Dicromantispa sayi, or Say's mantidfly is a species of mantidfly in the family Mantispidae. It is found in the Caribbean Sea, Central America, and North America.

==Identification==

Head: Brown to black with pale yellow marks. Face has a longitudinal yellow stripe each side of center; middle dark area appearing as a dark stripe, sometimes incomplete. Pattern of yellow oblong spots on top of head; can be obscure. Eyes multi-colored.

Antenna: Brown except segment 1 yellowish, more so on underside.

Thorax: Neck (prothorax) long and slender, more cone-shaped at head. Cream-colored patch at base and end of neck; rest yellowish-brown to dark brown. Usually with a light or dark colored longitudinal stripe down center. Thorax side on female dark with cream, curved lines. Male sides mostly pale.

Wings: Wings clear with brown veins; no brown spots at wing tips. Base and outside edge of wings dark brown (costa area), with a faint yellowish streak. Stigma at end of costa also dark brown.

TASK DIRECTIONS:
Answer these from the passage on Say's mantidfly:
1. In which regions is the species found?
2. What color is the first segment of the antenna?
3. What color is the stigma at the end of the costa?

MATERIAL PROVIDED:

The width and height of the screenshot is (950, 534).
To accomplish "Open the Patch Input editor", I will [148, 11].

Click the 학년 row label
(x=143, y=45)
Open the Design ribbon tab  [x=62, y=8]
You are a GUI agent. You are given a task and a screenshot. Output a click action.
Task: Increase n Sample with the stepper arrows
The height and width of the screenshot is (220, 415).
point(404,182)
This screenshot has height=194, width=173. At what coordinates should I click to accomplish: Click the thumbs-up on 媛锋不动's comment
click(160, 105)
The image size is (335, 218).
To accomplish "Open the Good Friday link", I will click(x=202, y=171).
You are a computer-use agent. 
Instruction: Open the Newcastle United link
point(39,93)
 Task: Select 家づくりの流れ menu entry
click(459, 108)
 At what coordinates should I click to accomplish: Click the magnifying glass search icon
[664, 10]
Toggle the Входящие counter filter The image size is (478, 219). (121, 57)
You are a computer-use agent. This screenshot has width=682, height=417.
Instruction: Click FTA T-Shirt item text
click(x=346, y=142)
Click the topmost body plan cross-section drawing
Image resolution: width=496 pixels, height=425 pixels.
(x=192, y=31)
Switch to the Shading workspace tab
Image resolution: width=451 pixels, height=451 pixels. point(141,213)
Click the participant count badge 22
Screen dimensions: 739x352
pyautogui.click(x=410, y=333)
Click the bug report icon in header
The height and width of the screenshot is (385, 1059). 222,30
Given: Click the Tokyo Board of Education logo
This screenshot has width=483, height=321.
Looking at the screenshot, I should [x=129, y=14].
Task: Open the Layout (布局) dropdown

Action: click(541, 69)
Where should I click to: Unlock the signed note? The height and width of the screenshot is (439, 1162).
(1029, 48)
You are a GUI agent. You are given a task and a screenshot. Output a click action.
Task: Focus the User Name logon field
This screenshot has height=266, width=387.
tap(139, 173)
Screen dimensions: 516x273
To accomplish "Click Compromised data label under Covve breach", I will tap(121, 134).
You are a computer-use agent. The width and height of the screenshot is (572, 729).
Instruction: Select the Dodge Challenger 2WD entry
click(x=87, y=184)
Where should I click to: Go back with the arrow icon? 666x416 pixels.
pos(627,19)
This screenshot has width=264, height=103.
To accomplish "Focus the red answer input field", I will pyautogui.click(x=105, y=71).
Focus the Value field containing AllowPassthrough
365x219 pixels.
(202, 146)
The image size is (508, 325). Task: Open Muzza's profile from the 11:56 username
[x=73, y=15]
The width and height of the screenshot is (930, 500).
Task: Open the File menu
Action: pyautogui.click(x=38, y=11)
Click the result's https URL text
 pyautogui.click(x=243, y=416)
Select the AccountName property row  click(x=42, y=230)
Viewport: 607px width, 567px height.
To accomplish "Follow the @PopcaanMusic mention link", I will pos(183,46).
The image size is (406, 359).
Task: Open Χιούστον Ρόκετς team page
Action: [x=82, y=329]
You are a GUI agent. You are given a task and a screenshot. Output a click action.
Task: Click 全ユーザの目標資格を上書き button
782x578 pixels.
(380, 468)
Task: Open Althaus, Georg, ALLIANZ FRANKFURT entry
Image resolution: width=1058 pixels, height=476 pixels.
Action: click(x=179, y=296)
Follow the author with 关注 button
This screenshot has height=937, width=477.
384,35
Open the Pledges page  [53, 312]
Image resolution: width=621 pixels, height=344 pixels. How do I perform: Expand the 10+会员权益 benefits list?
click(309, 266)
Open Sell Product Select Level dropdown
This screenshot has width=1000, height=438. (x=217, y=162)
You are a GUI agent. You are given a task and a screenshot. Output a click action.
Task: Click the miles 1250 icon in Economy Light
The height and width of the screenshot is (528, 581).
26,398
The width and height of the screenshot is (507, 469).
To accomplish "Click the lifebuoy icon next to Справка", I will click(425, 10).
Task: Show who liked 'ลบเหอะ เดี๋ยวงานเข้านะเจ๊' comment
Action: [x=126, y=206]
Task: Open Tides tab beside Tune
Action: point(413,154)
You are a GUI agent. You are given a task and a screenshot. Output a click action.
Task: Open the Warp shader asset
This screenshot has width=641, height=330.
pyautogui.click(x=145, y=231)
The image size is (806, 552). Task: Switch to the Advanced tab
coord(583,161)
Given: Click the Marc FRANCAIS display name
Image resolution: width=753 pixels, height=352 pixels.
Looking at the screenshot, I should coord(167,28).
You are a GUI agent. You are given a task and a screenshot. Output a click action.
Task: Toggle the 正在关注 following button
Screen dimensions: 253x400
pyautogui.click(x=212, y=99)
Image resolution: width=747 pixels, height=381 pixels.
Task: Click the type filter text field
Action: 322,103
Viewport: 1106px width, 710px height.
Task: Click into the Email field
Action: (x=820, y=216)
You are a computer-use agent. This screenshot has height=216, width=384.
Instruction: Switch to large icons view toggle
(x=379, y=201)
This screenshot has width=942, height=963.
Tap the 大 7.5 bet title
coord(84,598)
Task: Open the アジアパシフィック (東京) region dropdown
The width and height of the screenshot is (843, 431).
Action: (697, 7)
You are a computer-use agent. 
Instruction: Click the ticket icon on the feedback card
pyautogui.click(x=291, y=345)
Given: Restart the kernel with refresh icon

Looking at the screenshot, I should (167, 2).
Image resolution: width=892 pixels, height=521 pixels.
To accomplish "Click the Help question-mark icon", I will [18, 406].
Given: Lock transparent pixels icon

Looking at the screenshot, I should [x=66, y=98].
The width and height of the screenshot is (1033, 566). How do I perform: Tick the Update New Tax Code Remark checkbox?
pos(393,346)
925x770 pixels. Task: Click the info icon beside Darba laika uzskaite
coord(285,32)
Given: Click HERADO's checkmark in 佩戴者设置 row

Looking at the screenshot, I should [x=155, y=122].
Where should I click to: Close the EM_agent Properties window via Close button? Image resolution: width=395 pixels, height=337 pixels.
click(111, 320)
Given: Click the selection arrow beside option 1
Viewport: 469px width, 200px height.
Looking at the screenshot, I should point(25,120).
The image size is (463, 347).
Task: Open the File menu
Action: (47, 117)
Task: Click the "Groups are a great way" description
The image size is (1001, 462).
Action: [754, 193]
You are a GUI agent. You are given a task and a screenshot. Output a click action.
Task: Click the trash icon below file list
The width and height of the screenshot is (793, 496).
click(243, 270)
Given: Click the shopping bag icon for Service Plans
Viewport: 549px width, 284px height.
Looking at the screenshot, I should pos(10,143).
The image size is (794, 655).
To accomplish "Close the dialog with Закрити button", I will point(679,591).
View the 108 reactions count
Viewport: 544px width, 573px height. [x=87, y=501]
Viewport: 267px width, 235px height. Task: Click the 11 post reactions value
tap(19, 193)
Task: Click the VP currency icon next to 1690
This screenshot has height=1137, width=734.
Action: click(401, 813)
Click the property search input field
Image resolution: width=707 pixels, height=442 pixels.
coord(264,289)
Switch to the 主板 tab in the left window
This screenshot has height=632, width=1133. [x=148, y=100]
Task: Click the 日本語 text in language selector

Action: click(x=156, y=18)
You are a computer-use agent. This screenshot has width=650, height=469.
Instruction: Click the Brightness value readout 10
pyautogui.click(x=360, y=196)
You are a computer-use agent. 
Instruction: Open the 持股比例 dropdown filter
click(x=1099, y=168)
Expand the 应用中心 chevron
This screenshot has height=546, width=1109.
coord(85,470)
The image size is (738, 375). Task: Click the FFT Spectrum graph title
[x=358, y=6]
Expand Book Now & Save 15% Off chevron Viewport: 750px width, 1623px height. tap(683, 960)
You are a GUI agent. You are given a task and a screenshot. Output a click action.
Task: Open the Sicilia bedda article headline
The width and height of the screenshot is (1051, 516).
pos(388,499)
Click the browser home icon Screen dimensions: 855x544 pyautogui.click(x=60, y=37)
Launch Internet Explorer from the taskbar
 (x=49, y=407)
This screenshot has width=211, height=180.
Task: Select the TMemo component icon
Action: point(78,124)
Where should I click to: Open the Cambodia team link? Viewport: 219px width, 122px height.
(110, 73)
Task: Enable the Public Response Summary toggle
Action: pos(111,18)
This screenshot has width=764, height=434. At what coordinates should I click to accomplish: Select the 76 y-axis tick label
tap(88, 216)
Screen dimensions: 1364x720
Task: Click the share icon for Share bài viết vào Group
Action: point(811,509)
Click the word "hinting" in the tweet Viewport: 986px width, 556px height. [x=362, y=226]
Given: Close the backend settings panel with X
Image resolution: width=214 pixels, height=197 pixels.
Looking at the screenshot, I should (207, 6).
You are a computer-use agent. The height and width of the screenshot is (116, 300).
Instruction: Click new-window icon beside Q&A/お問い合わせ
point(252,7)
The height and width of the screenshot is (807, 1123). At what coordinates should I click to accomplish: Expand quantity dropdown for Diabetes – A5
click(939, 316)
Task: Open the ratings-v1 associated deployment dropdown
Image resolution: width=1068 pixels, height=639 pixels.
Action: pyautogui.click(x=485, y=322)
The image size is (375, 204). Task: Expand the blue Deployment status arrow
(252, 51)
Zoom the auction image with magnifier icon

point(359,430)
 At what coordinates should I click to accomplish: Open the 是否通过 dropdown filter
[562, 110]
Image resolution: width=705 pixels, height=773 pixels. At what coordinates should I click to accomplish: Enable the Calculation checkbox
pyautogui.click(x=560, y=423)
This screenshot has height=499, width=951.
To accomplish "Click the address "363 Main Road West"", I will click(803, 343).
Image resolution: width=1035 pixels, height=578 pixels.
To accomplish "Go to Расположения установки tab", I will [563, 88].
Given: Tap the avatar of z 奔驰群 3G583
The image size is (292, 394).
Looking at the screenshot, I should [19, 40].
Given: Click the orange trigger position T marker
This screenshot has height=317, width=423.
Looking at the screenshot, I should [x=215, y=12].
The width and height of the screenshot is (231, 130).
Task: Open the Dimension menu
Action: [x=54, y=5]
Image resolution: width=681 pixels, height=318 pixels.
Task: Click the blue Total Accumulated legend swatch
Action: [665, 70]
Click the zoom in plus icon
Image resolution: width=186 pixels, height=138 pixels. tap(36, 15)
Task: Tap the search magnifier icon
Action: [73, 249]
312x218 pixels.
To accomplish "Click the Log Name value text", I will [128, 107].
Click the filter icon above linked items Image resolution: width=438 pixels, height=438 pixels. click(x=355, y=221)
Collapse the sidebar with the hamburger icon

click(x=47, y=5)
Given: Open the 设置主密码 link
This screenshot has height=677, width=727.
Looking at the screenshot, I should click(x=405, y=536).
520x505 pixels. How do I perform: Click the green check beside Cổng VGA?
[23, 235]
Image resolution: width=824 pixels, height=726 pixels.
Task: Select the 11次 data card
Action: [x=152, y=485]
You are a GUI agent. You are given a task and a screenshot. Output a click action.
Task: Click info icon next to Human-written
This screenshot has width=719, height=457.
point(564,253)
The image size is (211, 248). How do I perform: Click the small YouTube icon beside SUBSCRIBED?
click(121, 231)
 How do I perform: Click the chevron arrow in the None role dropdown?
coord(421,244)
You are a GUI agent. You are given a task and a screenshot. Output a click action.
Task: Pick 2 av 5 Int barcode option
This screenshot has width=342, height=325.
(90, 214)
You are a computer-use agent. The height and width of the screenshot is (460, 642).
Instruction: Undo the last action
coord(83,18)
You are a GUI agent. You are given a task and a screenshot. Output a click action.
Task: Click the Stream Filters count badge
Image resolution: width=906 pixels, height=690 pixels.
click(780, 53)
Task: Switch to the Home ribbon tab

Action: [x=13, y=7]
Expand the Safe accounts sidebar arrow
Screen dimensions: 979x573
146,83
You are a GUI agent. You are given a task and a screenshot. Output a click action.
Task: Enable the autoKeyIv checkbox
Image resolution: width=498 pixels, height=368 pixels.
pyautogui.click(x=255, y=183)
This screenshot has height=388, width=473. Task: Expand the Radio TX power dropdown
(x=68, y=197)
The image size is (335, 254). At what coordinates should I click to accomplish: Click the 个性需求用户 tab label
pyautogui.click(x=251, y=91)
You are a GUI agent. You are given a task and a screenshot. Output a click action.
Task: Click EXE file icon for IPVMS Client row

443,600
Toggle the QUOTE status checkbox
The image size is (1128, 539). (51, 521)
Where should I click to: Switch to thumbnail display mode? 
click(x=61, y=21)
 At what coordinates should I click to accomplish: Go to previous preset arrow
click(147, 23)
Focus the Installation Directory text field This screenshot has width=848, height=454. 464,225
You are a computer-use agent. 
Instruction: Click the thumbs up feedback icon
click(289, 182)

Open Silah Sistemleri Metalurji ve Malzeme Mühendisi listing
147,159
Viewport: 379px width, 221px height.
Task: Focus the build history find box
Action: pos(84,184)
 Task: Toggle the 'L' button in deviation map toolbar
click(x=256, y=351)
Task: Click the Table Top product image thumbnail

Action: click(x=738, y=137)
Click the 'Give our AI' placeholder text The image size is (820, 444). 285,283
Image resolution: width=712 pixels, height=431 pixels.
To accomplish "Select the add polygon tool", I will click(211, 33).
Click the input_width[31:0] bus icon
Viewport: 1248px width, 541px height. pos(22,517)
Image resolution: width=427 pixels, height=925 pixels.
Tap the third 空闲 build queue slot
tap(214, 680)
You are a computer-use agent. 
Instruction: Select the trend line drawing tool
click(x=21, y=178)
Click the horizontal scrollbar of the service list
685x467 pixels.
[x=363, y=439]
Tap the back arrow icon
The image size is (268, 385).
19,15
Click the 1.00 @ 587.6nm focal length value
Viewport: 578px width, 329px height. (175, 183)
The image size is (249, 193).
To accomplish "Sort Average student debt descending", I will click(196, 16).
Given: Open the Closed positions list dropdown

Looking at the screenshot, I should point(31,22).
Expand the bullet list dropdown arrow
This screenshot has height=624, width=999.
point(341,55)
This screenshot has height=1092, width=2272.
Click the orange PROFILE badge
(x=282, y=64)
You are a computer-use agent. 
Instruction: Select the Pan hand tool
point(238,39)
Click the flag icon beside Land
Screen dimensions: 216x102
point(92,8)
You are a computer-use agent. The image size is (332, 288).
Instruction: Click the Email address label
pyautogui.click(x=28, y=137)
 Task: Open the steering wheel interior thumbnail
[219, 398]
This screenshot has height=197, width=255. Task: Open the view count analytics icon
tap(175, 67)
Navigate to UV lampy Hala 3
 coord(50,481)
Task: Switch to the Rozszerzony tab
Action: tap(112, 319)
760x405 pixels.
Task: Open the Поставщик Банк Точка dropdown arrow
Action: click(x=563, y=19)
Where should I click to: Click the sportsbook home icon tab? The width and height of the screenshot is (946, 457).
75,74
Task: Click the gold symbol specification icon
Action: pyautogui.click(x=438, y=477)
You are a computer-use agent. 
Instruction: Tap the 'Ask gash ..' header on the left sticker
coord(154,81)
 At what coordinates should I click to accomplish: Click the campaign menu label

OUTPUT OF THE EXERCISE:
1. The Caribbean Sea, Central America, and North America.
2. Yellowish, more so on the underside.
3. Dark brown.